With 9,972 laps led in total over his Sprint Cup career, this could be the weekend when the Joe Gibbs Racing driver eclipses the 10,000-laps-led mark, which would make him only the 15th driver to reach the milestone.
"It’s pretty neat any time we’re able to set records, break records — however you want to say it," said Busch, 29. "It’s always fun. It just means you’re accomplishing things in the sport, various things in the sport. There are a lot of things I want to accomplish, still, that I haven’t.
"Whatever things come along that way, that we’re able to accomplish, is awesome, it’s fun, it’s great. It means you are a namesake in the sport and that hopefully things continue to go down that path. Whether it stops at 10,000 or not, I doubt it will, so hopefully we just keep going."
But as much as Busch would like to join the 10,000 laps-led club on Sunday, his primary concern is leading the final lap, which would make him only the third repeat winner of 2014 and guarantee him a berth in the Chase for the Sprint Cup.
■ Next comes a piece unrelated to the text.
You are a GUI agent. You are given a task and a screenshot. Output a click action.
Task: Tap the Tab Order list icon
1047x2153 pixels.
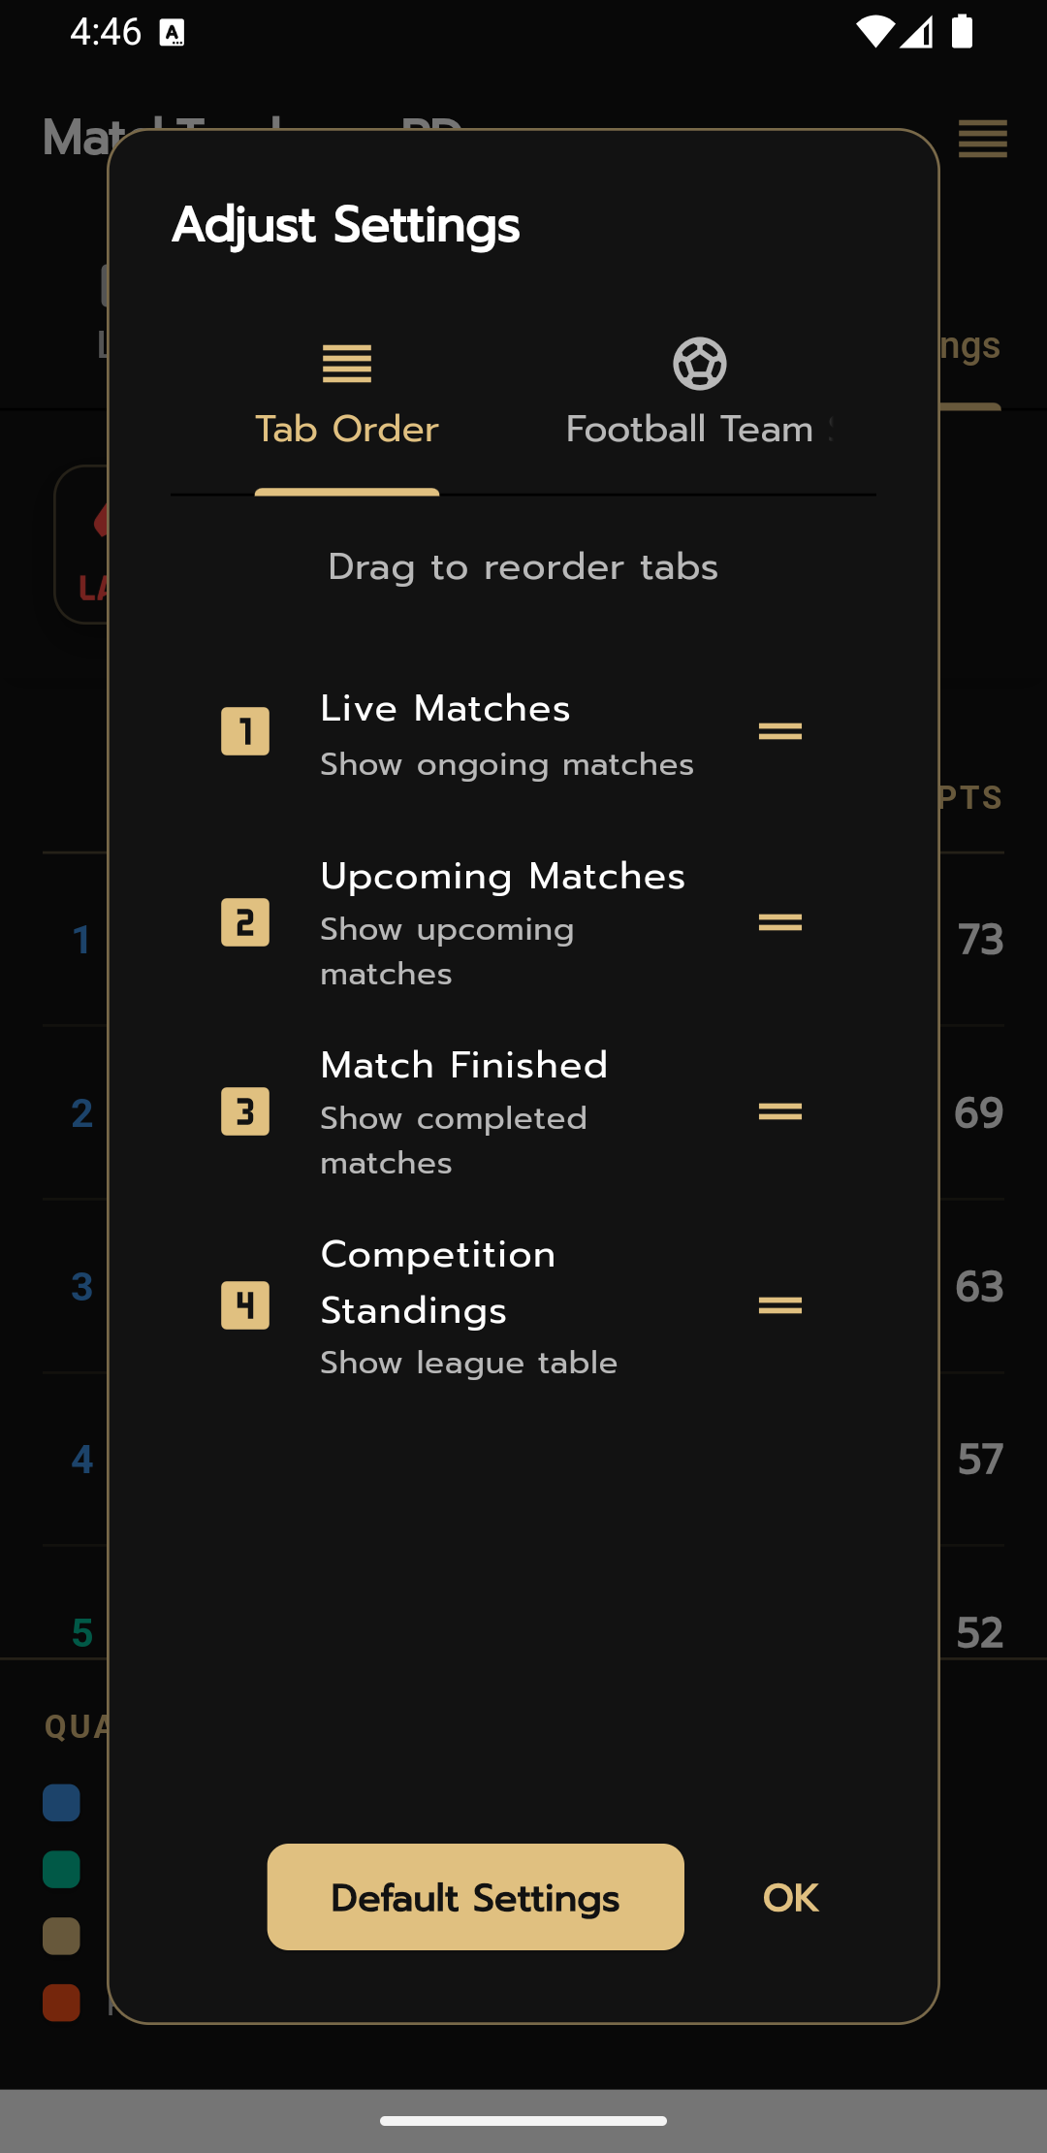pyautogui.click(x=347, y=365)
"If you lead 300 whatever laps and don’t win like we did at Dover in 2012, or at Darlington last year, it’s a lost race," Busch said. "It’s gone. It means nothing. It is what it is. You hate it and, on the flip side, if you can only lead one lap and lead the last one and win any race, I’d have that happen every single week.
"It’s all about taking home the trophy and the checkered flag; it’s not necessarily about how many laps you lead. When you lead all those laps, it shows that you’re good, your team’s good, your car is good, so the wins will come with it, eventually."